◆ **Task**
Please reproduce every one of the records below word for word, leaving out the pictures.

◆ **Given information**
--- Begin ---
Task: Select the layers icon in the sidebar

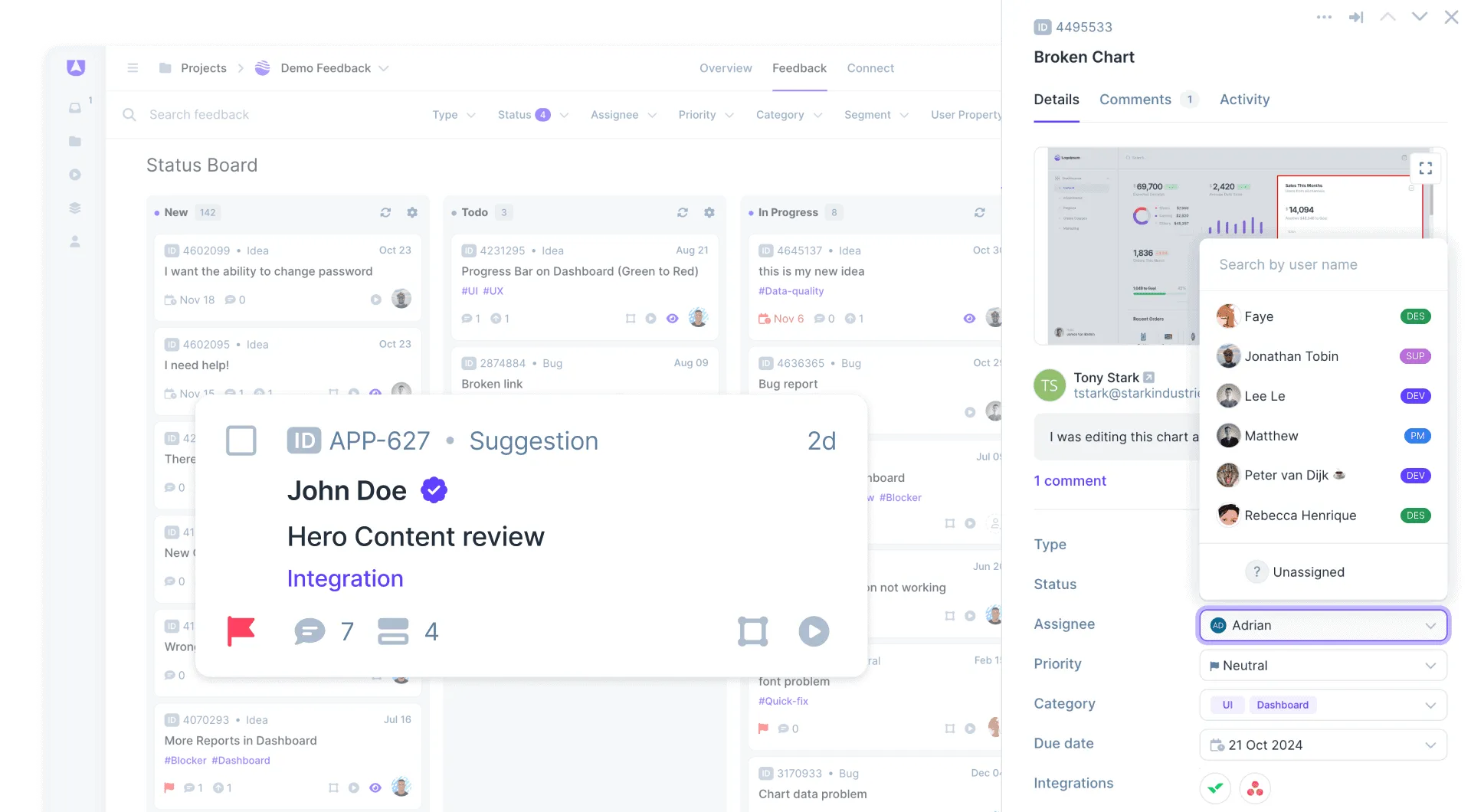Action: pos(74,207)
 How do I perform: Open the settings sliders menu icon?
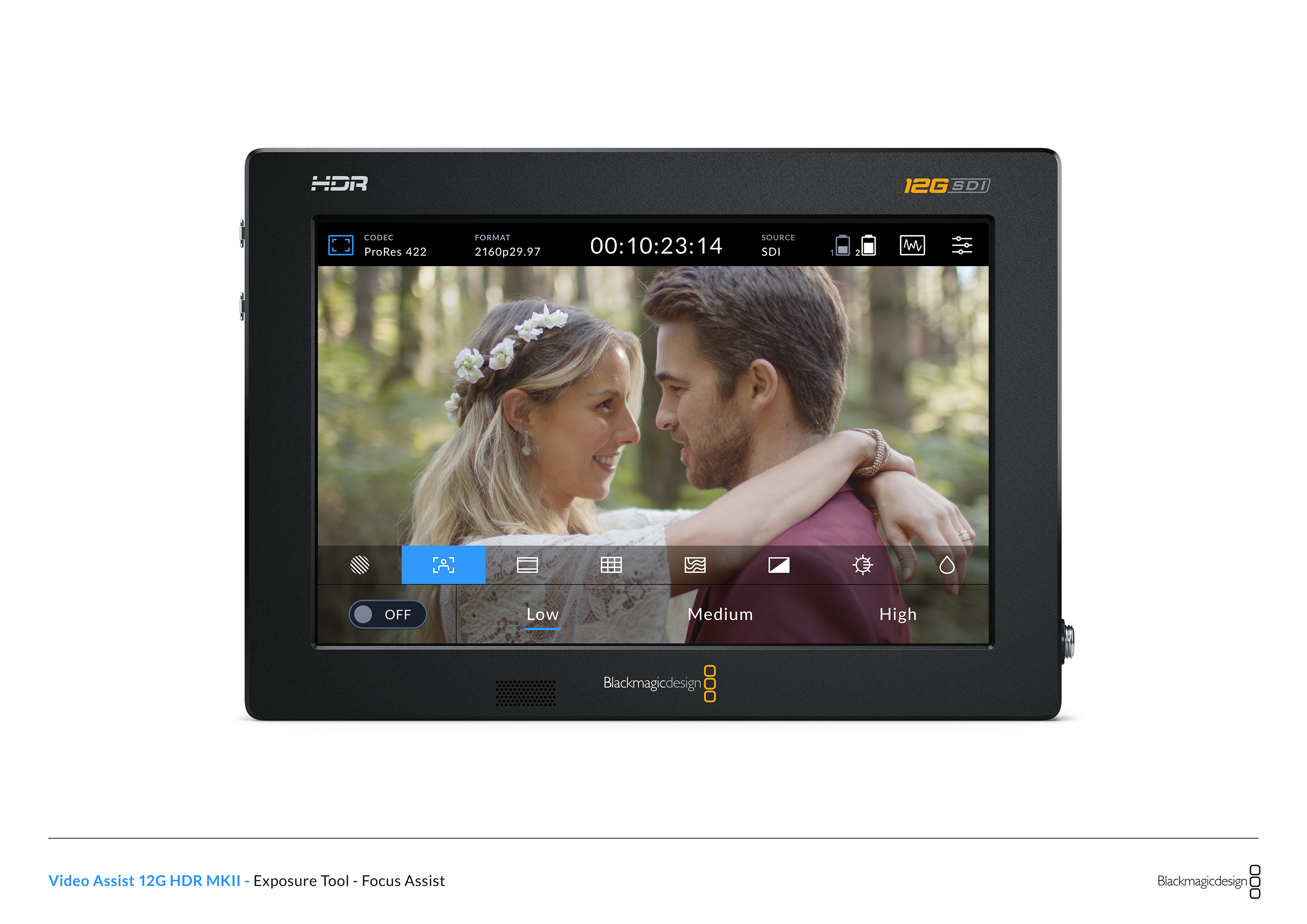point(962,246)
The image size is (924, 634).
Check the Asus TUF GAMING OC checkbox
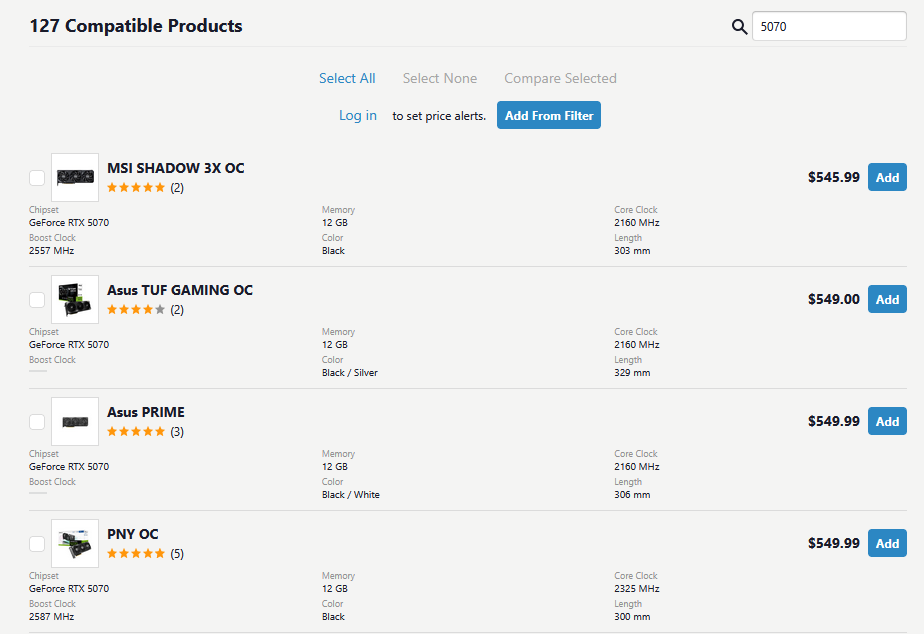(x=37, y=300)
--- End ---
◆ **Exercise result**
Task: Select the layers icon in the sidebar

Action: pos(74,207)
 How do I perform: Open the settings sliders menu icon?
point(962,246)
The image size is (924, 634).
Check the Asus TUF GAMING OC checkbox
(x=37, y=300)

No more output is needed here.